When I had my fill of the river, I returned to my room.

Here I read, write, think of my two sons, watch TV, listen to news; my mind wanders, I sigh, I cry, I talk Google-talk. 

At bedtime, I snuggle under my thick blanket. I begin to hear voices and see images, the voices and images of despair across our world. Who is causing all these? Are ‘they’ causing these miseries, or are we letting them happen?  Dream and reality have become one.  In our world things happen when you don’t want them to, and things don’t happen when you want them to. But a promise of love slaps the demons from my mind.

I lie still beneath the heavy blanket. But my sadness and the anxieties are alert and kicking. I have become the night flow of the river beneath the surface, engaged in a skirmish with the current.  I pray that those voices and images of distress may drift away on the tranquil surface.  

And I pray. I pray for their peace and mine. May all living things be at peace?

 

Khet Mar is a Burmese journalist, novelist, short story writer, poet and essayist who has actively written about the truth lives of ordinary people and the current situation in Burma. Trained as a chemist, Khet Mar embarked on a writing career and published the novel “Wild Snowy Night”, three collections of short stories and a volume of essays. Her works have translated into Japanese, Spanish and English, broadcast and made into a short film in Japan. In 2007 she participated in the prestigious International Writing Program at University of Iowa. In addition to her writing, Khet Mar is a community developer and environmental activist. She is one of the founders of the Zagawa Environment Network, which brings together writers and journalists focusing on environmental issues in the region. She was also a volunteer teacher for a school aimed to help young children living with HIV/AIDS and worked as an organizer for other Monastic Orphanage Education Schools in Rangoon, Burma.  In 2009 she was a featured writer at the PEN Word Voices Festival, and is currently writer-in-residence at City of Asylum/Pittsburgh, which provides sanctuary to writers exiled under threat of severe persecution in their native countries. In April 2011, Khet Mar participated in Writers in Motion, which is sponsored through grant funds provided by the Bureau of Educational and Cultural Affairs at the US Department of State. She is currently working as a staff writer at the Sampsonia Way online sponsored by City of Asylum/Pittsburgh. 
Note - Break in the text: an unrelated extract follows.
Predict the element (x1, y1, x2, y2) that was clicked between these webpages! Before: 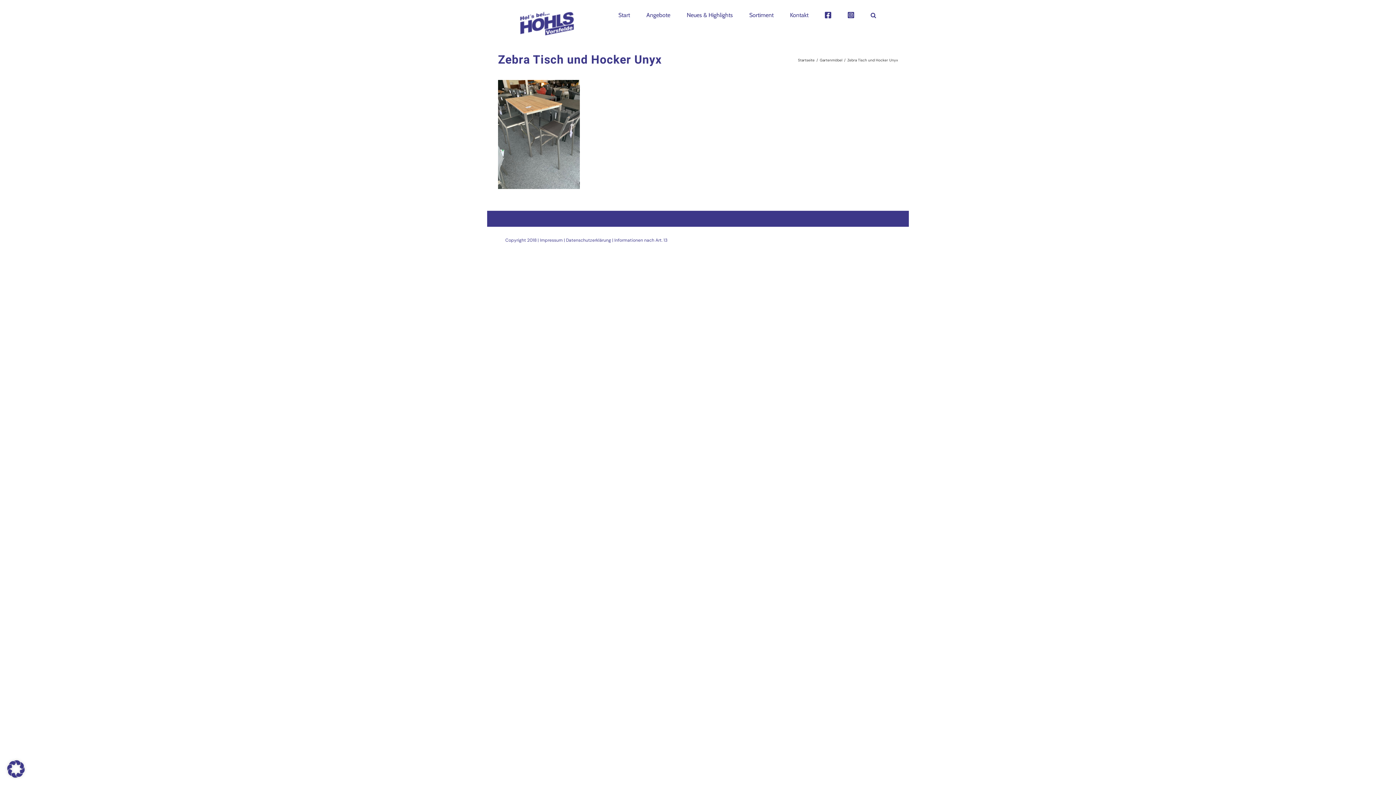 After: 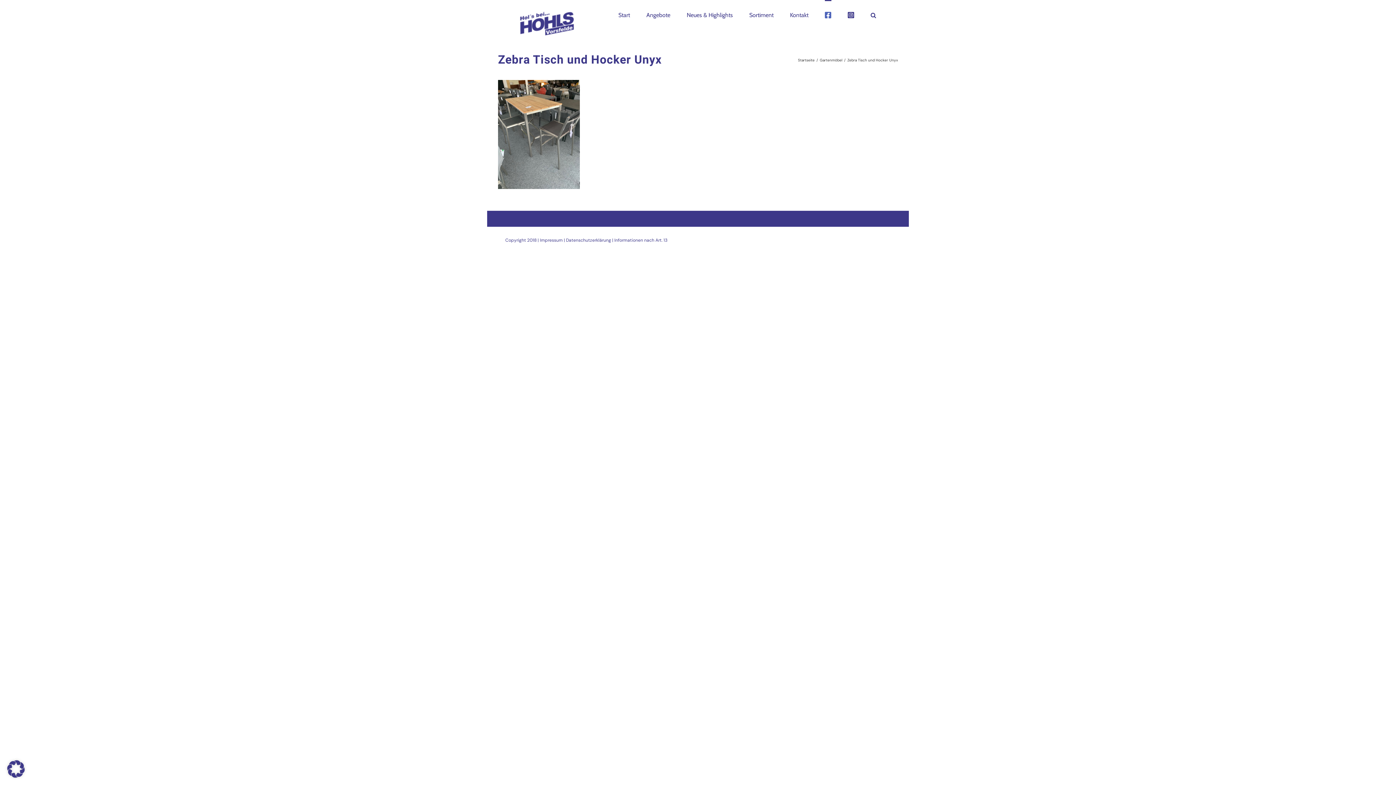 Action: bbox: (825, 0, 831, 29)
"Night Flow" illustration by Than Htay Maung 

Than Htay Maung was born in 1958 in Pathien, Burma. He lives in Pittsburgh with his wife Khet Mar, City of Asylum/Pittsburgh's writer-in-residence. His installation work, created out of found materials, is politically charged commentary on news and its veracity and dissemination to the public. Whether making an installation about satellite news distribution in Burma or sending SOS bottles filled with commentary down the Irrawaddy River, Than Htay Maung’s work always asks the viewer to question what he or she believes to be the truth. He has previously exhibited in a Gestures exhibition at the Mattress Factory and in New York.